WORK REQUIRED ::
Every line in the records below that holds "computer" must be identified and copied.
═══
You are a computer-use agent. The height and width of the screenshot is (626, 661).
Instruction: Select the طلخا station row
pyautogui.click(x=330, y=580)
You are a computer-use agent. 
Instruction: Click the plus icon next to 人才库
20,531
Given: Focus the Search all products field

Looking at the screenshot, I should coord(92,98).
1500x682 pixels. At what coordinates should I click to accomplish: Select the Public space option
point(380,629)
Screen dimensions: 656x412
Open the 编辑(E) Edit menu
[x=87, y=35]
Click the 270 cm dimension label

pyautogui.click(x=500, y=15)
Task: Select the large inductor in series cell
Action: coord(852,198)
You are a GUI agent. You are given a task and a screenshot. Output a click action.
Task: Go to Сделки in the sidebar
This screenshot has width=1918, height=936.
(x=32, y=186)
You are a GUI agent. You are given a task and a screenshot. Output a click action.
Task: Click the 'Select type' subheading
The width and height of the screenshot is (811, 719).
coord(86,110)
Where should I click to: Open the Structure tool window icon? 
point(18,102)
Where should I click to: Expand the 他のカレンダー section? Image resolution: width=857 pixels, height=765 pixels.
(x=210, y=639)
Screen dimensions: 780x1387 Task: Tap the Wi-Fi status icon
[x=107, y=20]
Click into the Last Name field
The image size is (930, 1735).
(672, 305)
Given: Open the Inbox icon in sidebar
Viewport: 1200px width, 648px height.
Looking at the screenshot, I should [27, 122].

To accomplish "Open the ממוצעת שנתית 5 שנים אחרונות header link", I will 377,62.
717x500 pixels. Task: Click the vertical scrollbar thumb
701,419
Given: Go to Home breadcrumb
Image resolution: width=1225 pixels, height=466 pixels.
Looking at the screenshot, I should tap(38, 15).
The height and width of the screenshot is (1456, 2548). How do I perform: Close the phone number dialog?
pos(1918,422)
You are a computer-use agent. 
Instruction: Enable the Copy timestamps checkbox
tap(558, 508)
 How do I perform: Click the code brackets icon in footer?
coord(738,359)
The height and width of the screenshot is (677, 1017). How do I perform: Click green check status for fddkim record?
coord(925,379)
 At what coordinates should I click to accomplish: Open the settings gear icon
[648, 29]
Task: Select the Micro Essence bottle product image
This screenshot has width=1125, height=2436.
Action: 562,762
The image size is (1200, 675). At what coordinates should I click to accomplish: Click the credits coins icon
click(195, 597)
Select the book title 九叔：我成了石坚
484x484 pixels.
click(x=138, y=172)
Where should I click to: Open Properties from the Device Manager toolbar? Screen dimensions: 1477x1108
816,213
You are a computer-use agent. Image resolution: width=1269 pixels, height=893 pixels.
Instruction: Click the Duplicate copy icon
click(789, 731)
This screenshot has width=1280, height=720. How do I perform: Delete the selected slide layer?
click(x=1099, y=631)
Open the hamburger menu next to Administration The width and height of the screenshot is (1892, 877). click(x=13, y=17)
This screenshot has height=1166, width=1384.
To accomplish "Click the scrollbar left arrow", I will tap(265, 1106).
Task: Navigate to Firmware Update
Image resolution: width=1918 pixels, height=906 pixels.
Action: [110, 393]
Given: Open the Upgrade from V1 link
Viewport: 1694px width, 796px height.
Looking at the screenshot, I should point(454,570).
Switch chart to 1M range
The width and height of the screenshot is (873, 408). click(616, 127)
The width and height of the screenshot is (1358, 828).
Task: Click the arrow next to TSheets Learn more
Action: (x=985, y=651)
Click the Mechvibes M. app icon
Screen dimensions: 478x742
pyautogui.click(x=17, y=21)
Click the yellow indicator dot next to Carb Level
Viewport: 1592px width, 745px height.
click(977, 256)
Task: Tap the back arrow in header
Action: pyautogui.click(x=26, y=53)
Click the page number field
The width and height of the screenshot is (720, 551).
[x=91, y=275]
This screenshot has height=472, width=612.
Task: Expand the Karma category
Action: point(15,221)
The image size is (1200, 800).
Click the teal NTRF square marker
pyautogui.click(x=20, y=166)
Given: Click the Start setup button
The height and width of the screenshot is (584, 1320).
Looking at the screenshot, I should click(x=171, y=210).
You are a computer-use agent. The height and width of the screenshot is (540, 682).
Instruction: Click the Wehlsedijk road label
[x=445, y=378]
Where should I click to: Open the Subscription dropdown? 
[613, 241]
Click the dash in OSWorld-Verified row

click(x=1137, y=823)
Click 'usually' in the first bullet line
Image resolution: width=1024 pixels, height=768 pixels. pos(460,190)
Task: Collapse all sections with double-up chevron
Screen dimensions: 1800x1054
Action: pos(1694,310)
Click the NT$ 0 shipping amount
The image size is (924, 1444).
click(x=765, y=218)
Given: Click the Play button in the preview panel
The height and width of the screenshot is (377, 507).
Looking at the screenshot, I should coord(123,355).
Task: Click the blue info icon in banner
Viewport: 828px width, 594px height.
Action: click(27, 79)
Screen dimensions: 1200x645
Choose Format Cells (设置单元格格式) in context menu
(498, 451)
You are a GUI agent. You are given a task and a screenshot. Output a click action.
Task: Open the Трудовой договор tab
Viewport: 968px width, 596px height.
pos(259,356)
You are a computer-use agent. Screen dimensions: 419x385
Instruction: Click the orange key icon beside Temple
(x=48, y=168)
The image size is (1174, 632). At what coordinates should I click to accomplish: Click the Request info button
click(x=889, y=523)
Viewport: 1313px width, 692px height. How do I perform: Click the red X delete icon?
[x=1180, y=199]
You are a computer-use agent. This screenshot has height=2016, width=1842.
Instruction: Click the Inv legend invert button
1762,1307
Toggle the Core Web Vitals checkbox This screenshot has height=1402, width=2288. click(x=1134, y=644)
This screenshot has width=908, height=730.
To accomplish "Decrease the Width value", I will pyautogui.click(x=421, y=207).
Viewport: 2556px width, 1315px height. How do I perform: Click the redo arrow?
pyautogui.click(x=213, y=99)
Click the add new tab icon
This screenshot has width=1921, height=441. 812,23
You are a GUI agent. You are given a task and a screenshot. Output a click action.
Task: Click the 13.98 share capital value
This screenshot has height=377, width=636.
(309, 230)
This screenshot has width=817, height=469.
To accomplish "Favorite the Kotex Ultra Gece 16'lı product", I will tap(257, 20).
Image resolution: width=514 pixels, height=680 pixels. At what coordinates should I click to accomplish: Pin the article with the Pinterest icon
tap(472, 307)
═══
ANSWER SECTION ::
You are a computer-use agent. The height and width of the screenshot is (626, 661).
You are a computer-use agent. 
You are a computer-use agent. 
You are a computer-use agent. Image resolution: width=1269 pixels, height=893 pixels.
You are a computer-use agent. The height and width of the screenshot is (540, 682).
You are a computer-use agent. Screen dimensions: 419x385
You are a computer-use agent. This screenshot has height=2016, width=1842.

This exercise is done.